Data provided:
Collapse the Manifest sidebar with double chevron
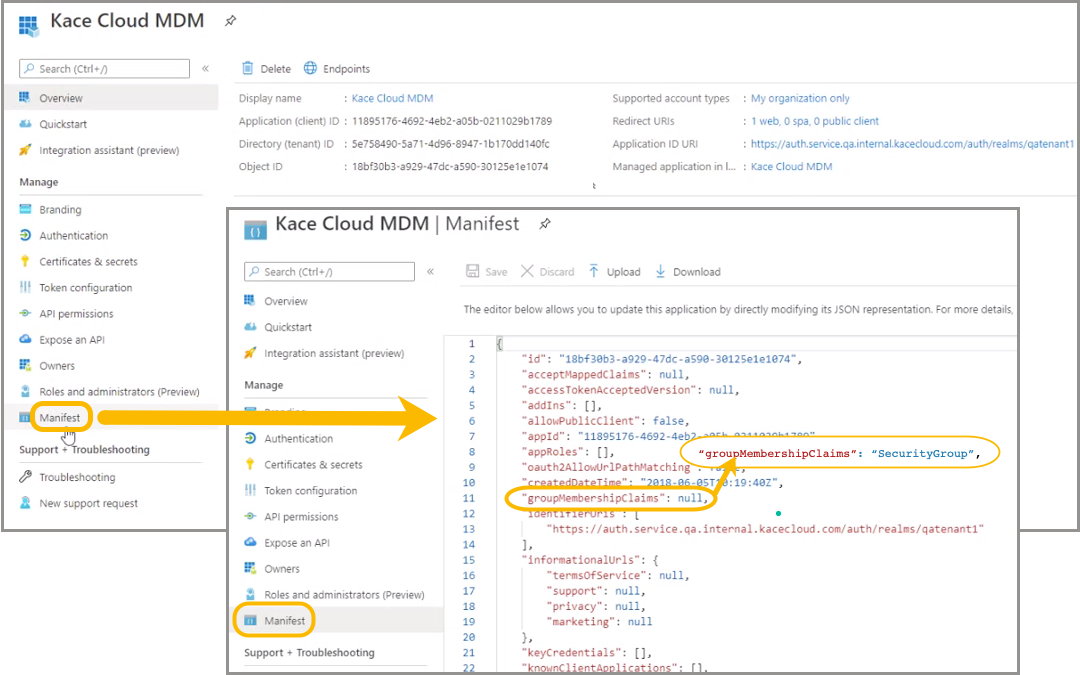1080x675 pixels. [x=430, y=272]
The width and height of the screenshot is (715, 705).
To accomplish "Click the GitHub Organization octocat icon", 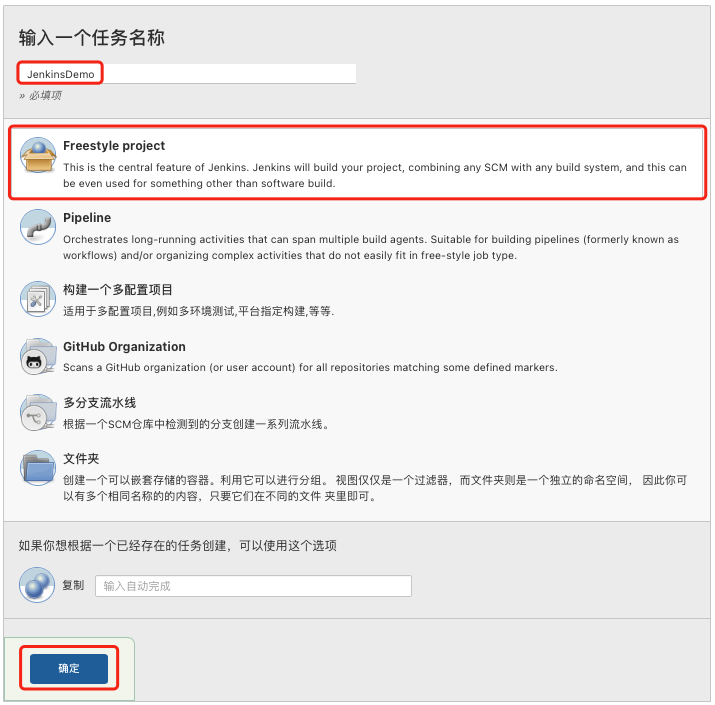I will point(38,357).
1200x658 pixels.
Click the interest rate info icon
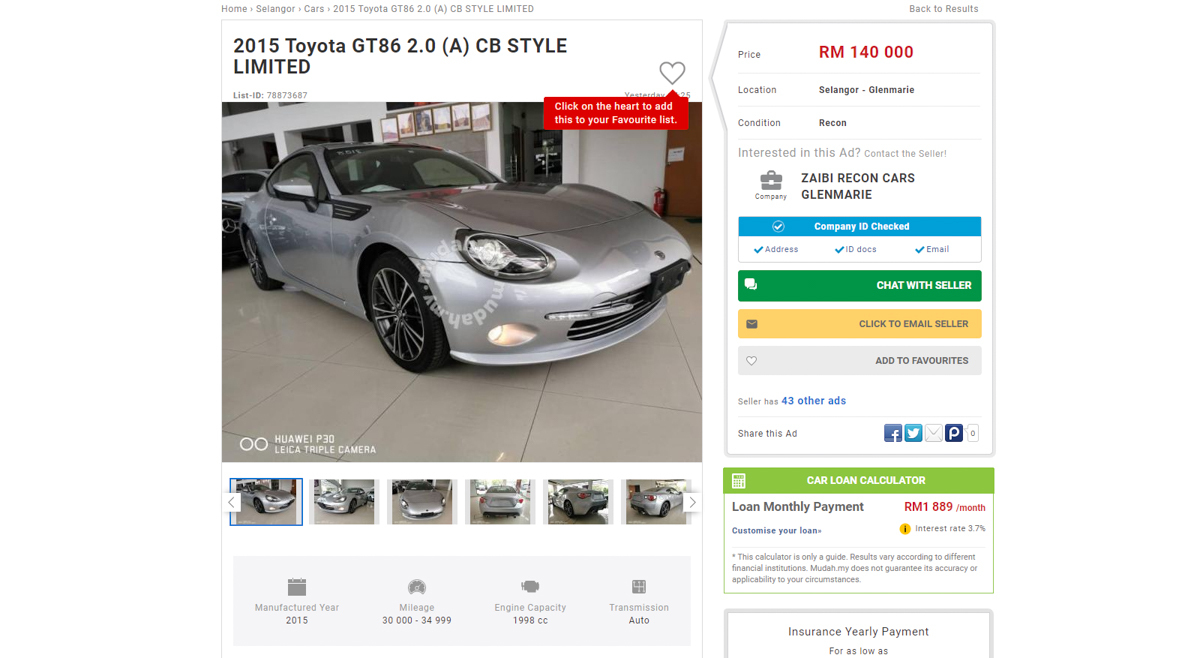[x=905, y=529]
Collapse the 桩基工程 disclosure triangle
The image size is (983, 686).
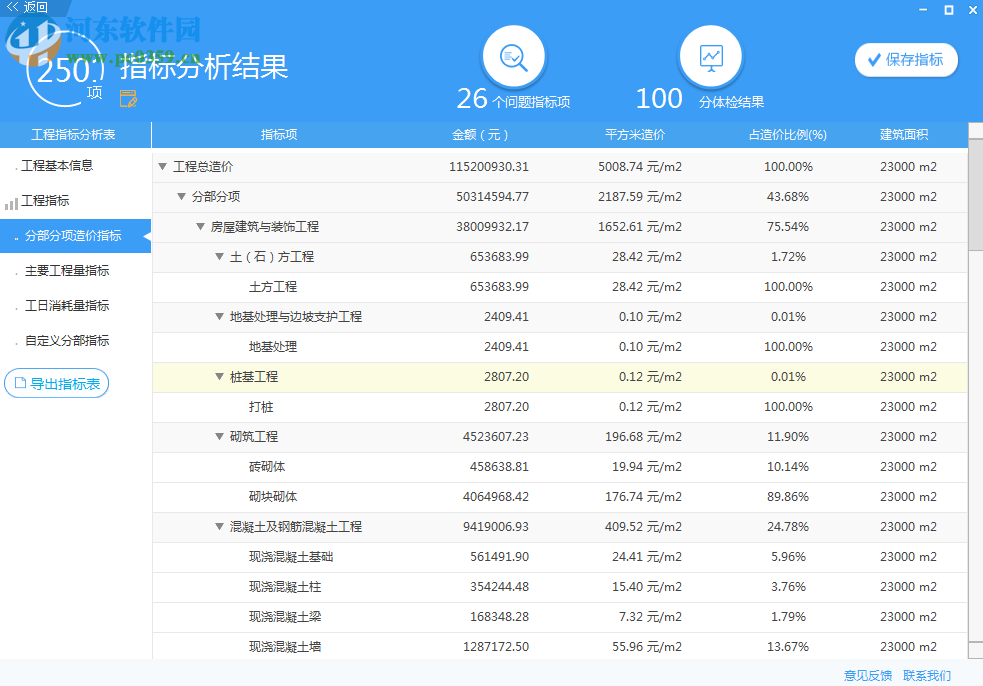click(x=218, y=377)
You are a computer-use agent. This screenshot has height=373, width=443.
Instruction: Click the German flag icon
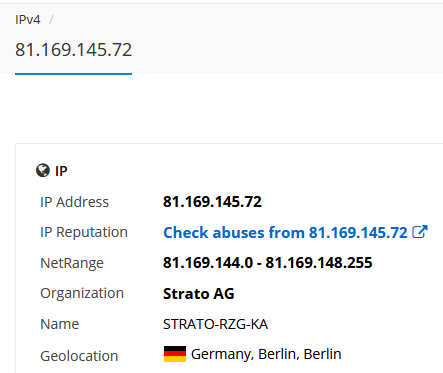click(175, 354)
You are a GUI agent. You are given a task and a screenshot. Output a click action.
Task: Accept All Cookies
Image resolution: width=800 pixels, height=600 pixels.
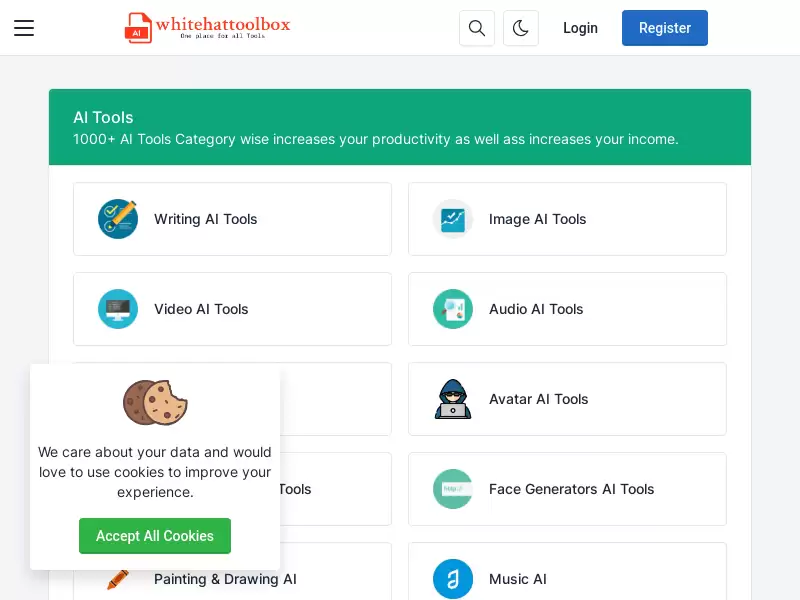[x=155, y=536]
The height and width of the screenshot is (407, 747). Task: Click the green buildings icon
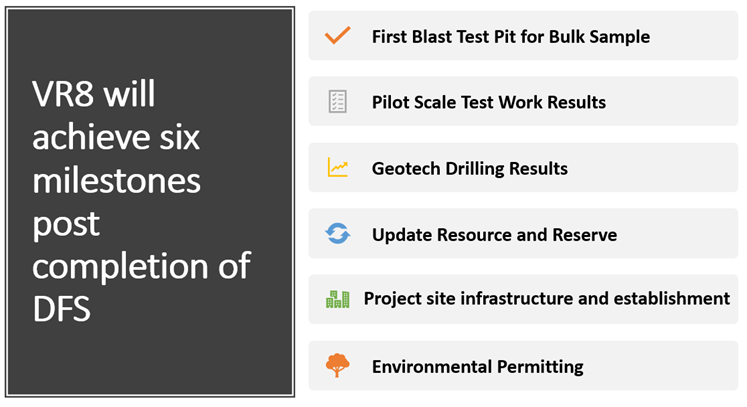click(x=337, y=299)
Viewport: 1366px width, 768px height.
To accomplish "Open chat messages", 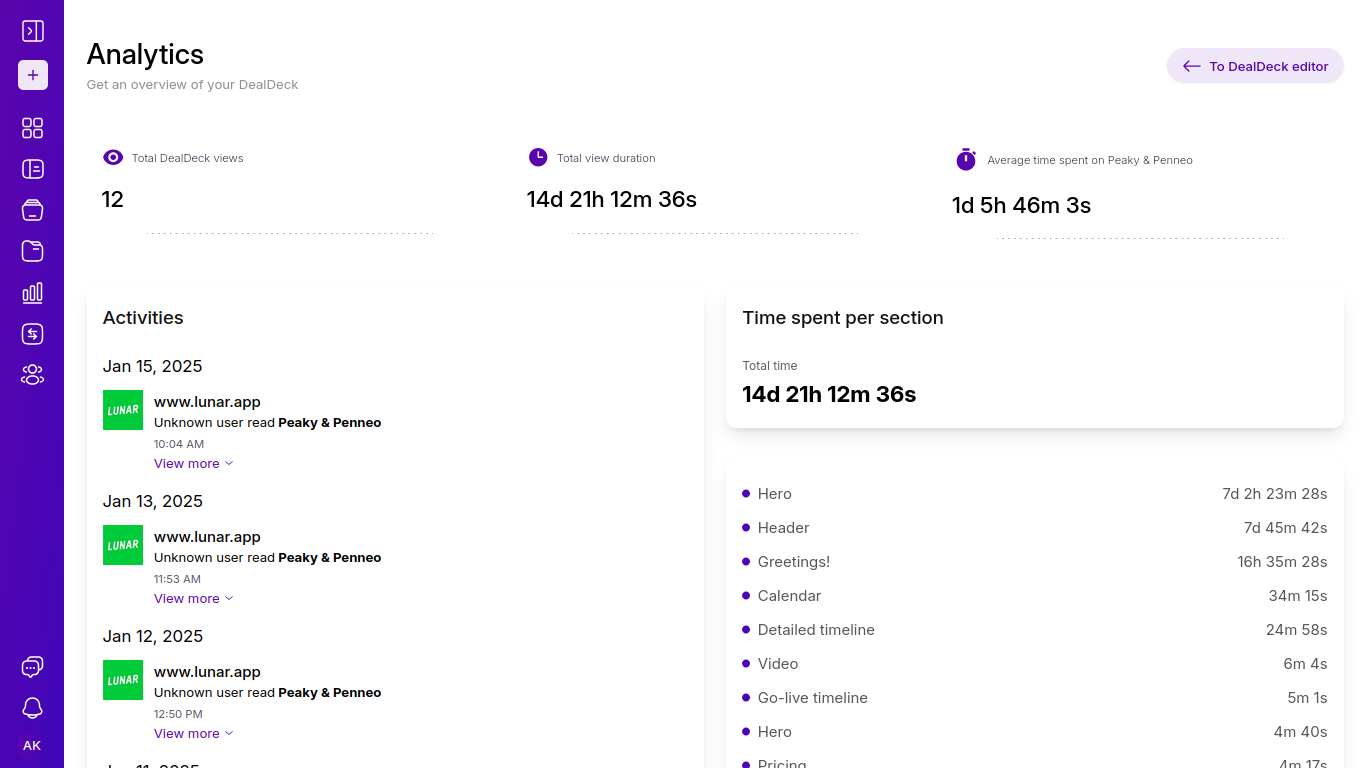I will (32, 666).
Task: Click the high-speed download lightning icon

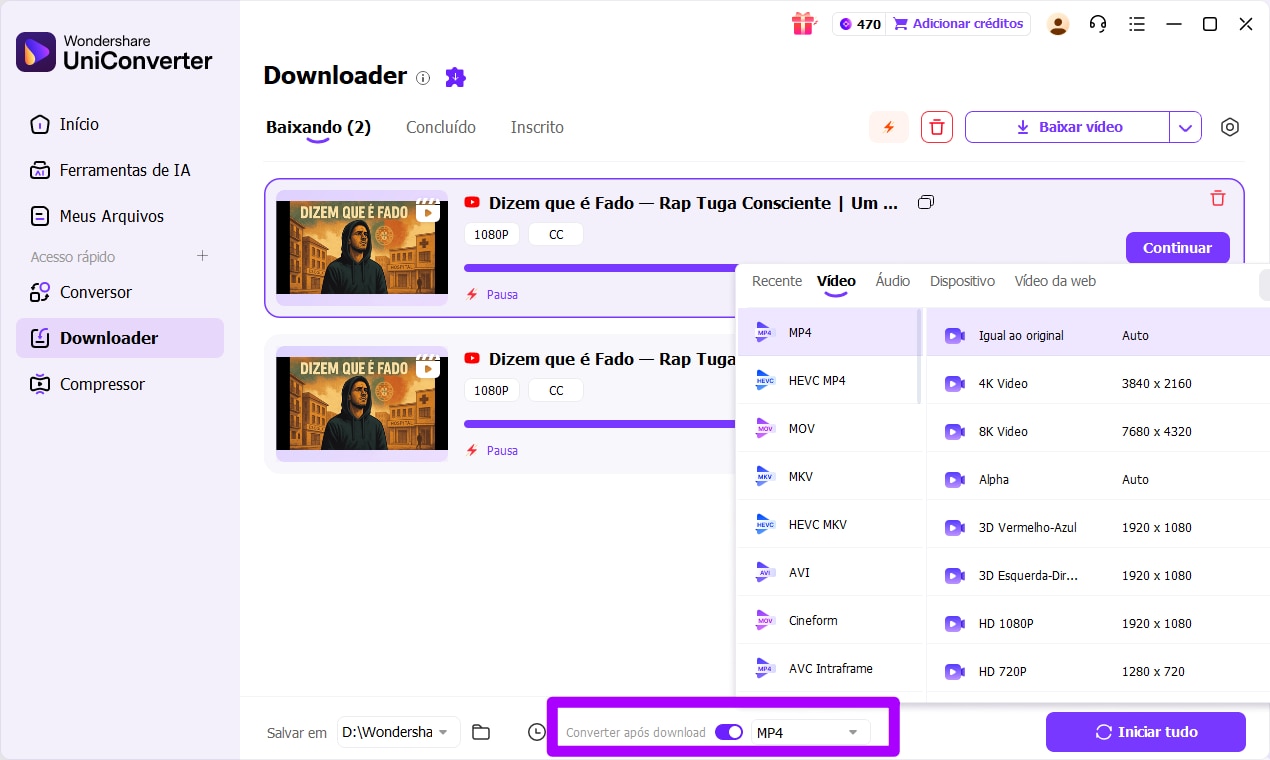Action: click(888, 127)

What the exercise asks: Reproduce each line from the data that has "agent" in it.

Response area:
You are a computer-use agent. This screenshot has height=373, width=443.
You are a GUI agent. You are given a task and a screenshot. Output a click action.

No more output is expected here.